Lokales: Mathias Bury (ury)

Unter den jüdischen Bürgern, deren Familien sich in Stuttgart niederließen, waren viele Unternehmer insbesondere der Textilbranche, Kaufleute, Ärzte, Rechtsanwälte und Künstler. Typisch für junge jüdische Frauen war, dass sie Krankenschwester lernten. Ein Beispiel für das Schicksal eines jüdischen Arztes ist das Leben von Jakob Holzinger und seiner Frau Selma. Er lebte und praktizierte in der Landhausstraße 181 direkt am Ostendplatz. Holzinger hatte als Offizier im Ersten Weltkrieg gedient, und er dürfte ähnlich patriotisch gesinnt und stolz darauf gewesen sein wie viele seiner jüdischen Zeitgenossen. Der Arzt hatte „eine sehr soziale Ader“, erzählt Sigrid Brüggemann. So habe Holzinger mittellose Patienten während der Weltwirtschaftskrise umsonst behandelt. „Er war im Viertel sehr beliebt.“ Als die Umtriebe der Nazis in den 30er Jahren zunahmen, schickten die Holzingers ihre Kinder Rudolf und Hermine nach Frankreich, sie selbst konnten sich eine Ausreise nicht vorstellen. Als Jakob Holzinger nach dem Novemberpogrom 1938 die Approbation verlor und im Konzentrationslager Dachau interniert wurde, wusste er, was ihm bevorstand, auch wenn er als Weltkriegsoffizier nach zwei Wochen wieder entlassen wurde.

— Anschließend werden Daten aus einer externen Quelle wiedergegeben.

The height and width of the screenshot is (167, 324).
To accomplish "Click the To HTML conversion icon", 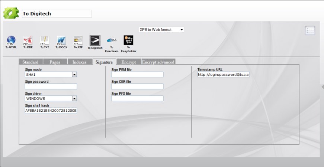I will (x=11, y=40).
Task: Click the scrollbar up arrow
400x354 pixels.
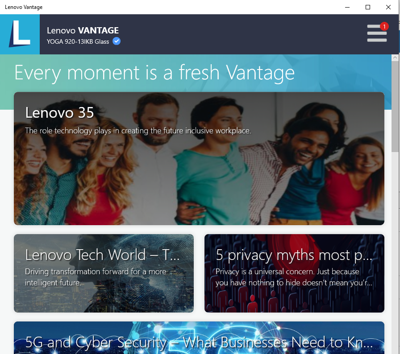Action: (x=395, y=58)
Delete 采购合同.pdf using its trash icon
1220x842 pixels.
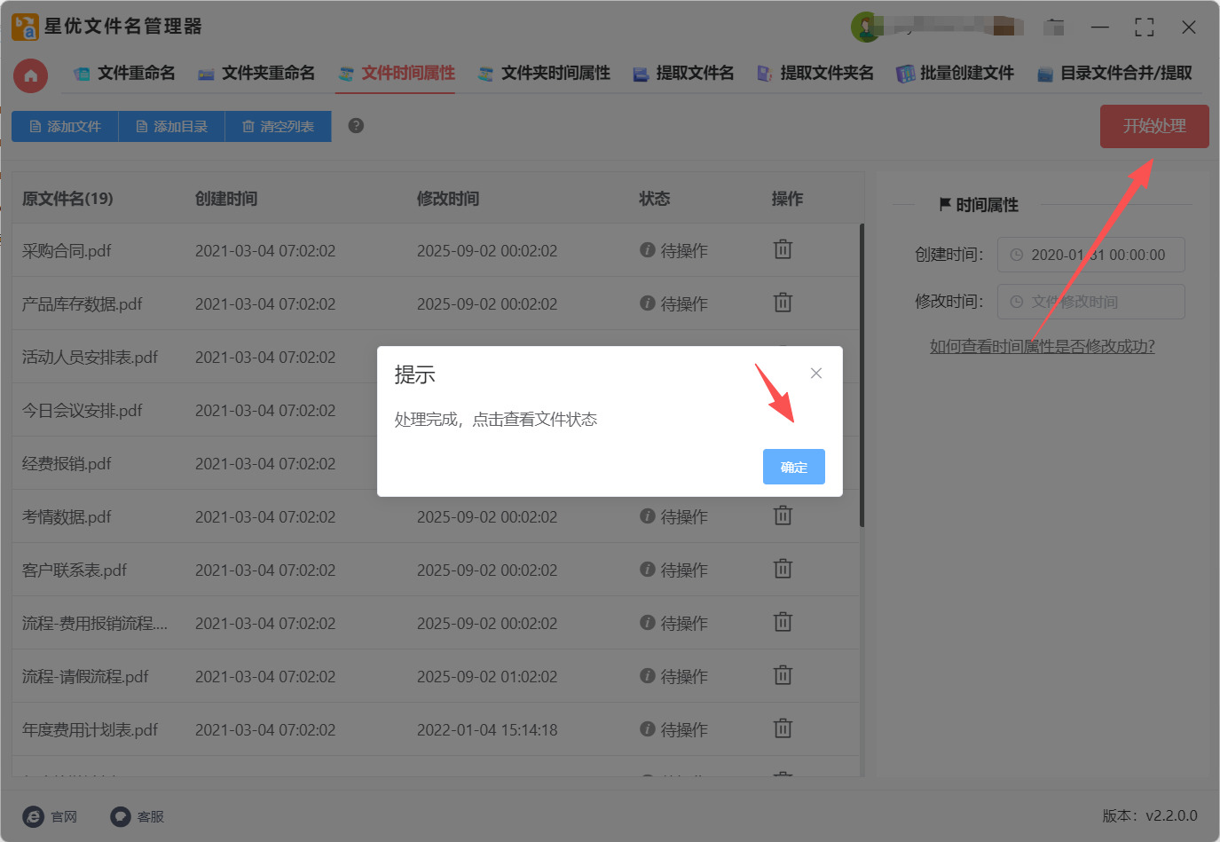click(782, 250)
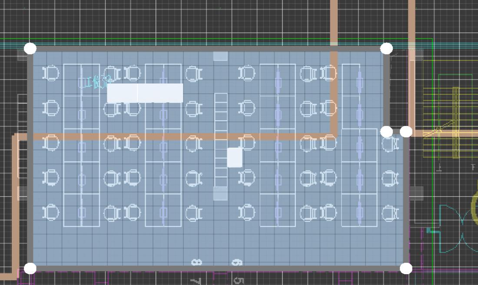Select the grid number 8 at the bottom
The image size is (478, 285).
[197, 262]
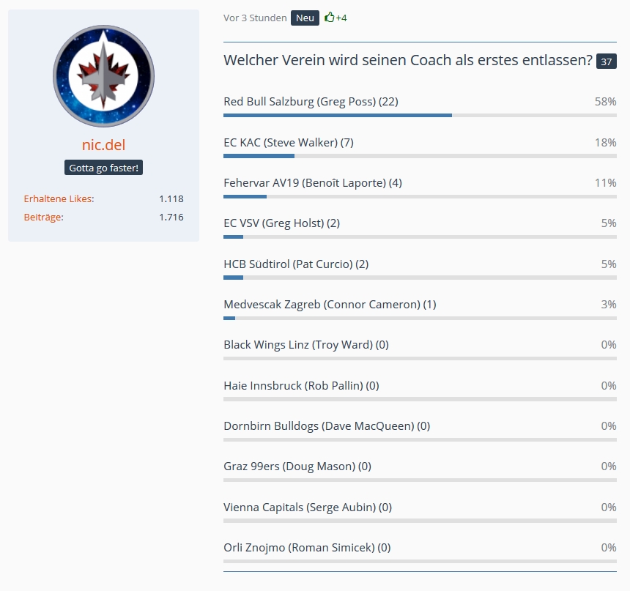This screenshot has width=630, height=591.
Task: Select Black Wings Linz (Troy Ward) entry
Action: 305,344
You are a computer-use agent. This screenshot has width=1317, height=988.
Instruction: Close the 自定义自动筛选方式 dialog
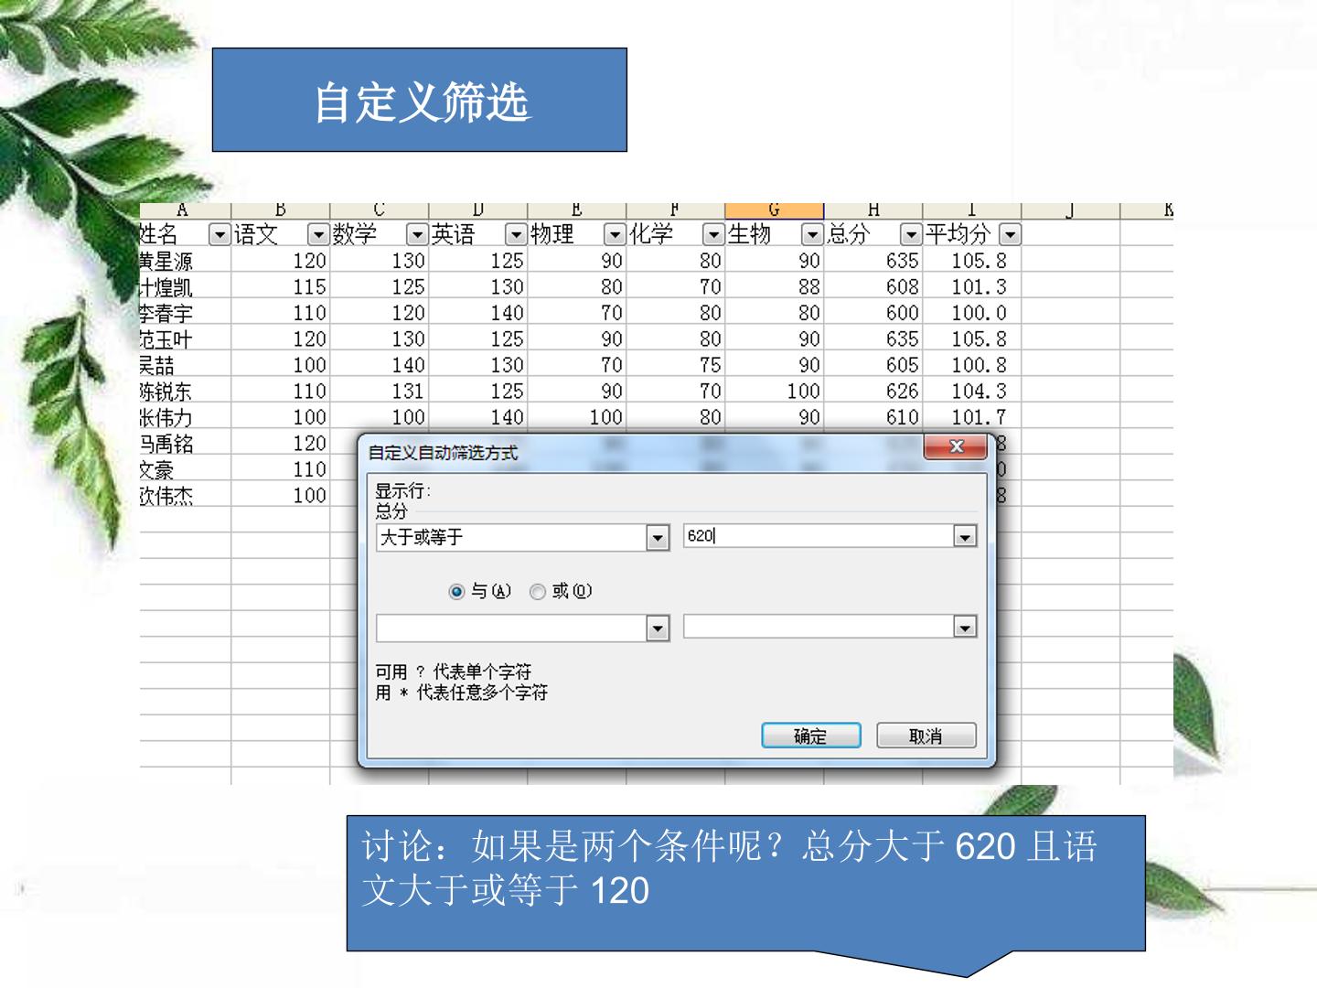956,446
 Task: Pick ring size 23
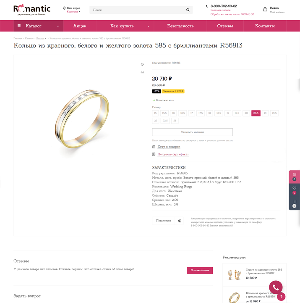click(175, 121)
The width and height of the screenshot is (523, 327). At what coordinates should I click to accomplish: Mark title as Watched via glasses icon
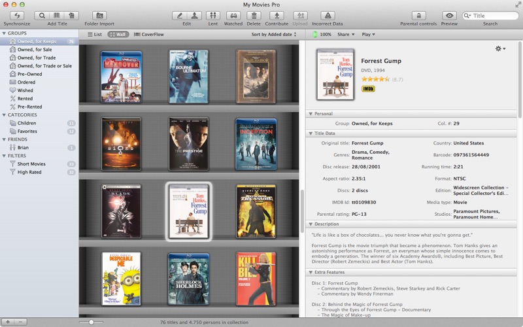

Anfang November 1940 hat sich das verzweifelte und verarmte Ehepaar das Leben genommen.

 

Dabei hatten Juden nach ihrer Gleichstellung 1864 auch in Württemberg allen Grund zur Hoffnung. So war es Joseph Maier, dem ersten Rabbiner der jüdischen Gemeinde in Stuttgart, gelungen, eine Landesorganisation für die Israelitische Religionsgemeinschaft aufzubauen. Diese wurde „zur dritten Landeskirche in Württemberg“, sagt Sigrid Brüggemann. Der „liberale und sehr aufgeklärte“ Josef Maier, aus ärmlichen Verhältnissen im Hohenlohischen stammend, wurde Landesbeamter mit dem Titel eines Kirchenrats.

Als eigene soziale Gruppe hätten sich die jüdischen Bürger hier nicht gefühlt, betont Roland Maier. Dazu haben sie erst die Antisemiten gemacht, deren Treiben Anfang des 20. Jahrhunderts anhob.